A study in the Journal of Clinical Oncology found that 80 percent of 416 breast cancer survivors started working again.
But Dr. Lidia Schapira, an oncologist and director of the Stanford Cancer Survivorship Program, said returning to work after cancer depends on many factors, such as how ill a person is, how “intense or grueling” the treatment is, and whether the treatment is for the “short or long haul.”
Some people may continue to work while they’re on a short course of oral chemotherapy or while living with cancer as a chronic illness.
But others may need to take time off for surgery or several months of chemotherapy infusions. These treatments can leave people with less energy, disrupted sleep, or physical discomfort and pain.
“For that person, who also may be a family caregiver or involved in other social roles, it may be impossible to continue to work a full schedule,” said Schapira.
But even when a person is able to return to work, their cancer can become resistant to treatment. If this affects their level of energy or causes pain, staying on the job may become more difficult.
What a person does on their job also affects whether they can work during or after cancer treatment.
Someone with a busy travel schedule may not be able to stick with it if they have to get a chemotherapy infusion every 2 to 3 weeks.
Likewise, a teacher who works with young children — who often have colds — may not be able to go back to work, because chemotherapy can weaken the immune system.
How an employer responds to a person disclosing their cancer diagnosis also matters.
“Some employers are wonderful at allowing people to be flexible,” said Schapira, such as allowing them to reduce their hours, work remotely, or even change their job duties temporarily.
“But others are not,” she added.
This is especially challenging for people who depend on their job for a steady paycheck or health insurance to cover their cancer treatment.
These people may continue doing the same job, but “add the ‘work’ of being a cancer patient to their general workload,” said Schapira.

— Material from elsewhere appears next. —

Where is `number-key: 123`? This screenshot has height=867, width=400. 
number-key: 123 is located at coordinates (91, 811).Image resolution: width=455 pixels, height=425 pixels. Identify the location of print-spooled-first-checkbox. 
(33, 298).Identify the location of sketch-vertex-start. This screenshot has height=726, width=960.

These challenges are complicated by “misperceptions and misconceptions about what people can do — and what they want to do — after they’ve been diagnosed with cancer,” said Nellis.

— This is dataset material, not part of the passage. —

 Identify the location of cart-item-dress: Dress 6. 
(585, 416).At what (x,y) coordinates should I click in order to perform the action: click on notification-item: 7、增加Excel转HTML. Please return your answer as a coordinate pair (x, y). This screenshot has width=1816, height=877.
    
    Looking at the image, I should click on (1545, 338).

This can come from all sides.
A person diagnosed with cancer may think they can’t work. Their loved ones may think they shouldn’t work.
Or a doctor or employer may feel that going on disability is the best option.
But these opinions “might not be based on all the information,” said Nellis.
She said it’s important for people with cancer to have open discussions about work with their healthcare team.
“If the healthcare team knows that someone does X, Y, and Z in their job,” said Nellis, “they can help them strategize around what the treatment and side effects might look like, in relationship to their work.”
People should also research company policies and benefits that are relevant to their situation. This includes knowing what legal rights they have as an employee.
Nellis said one assumption that often comes up is that “everyone would stop working if they didn’t have to work.”
You only have to look at Trebek and others to see that this isn’t true.
Like Steve Jobs, who worked for 8 years after he was diagnosed with pancreatic cancer.
“He did not have to work after he was diagnosed with pancreatic cancer,” said Nellis. “Work was part of his identity. It was part of being a contributor to the world. It was how he challenged himself.”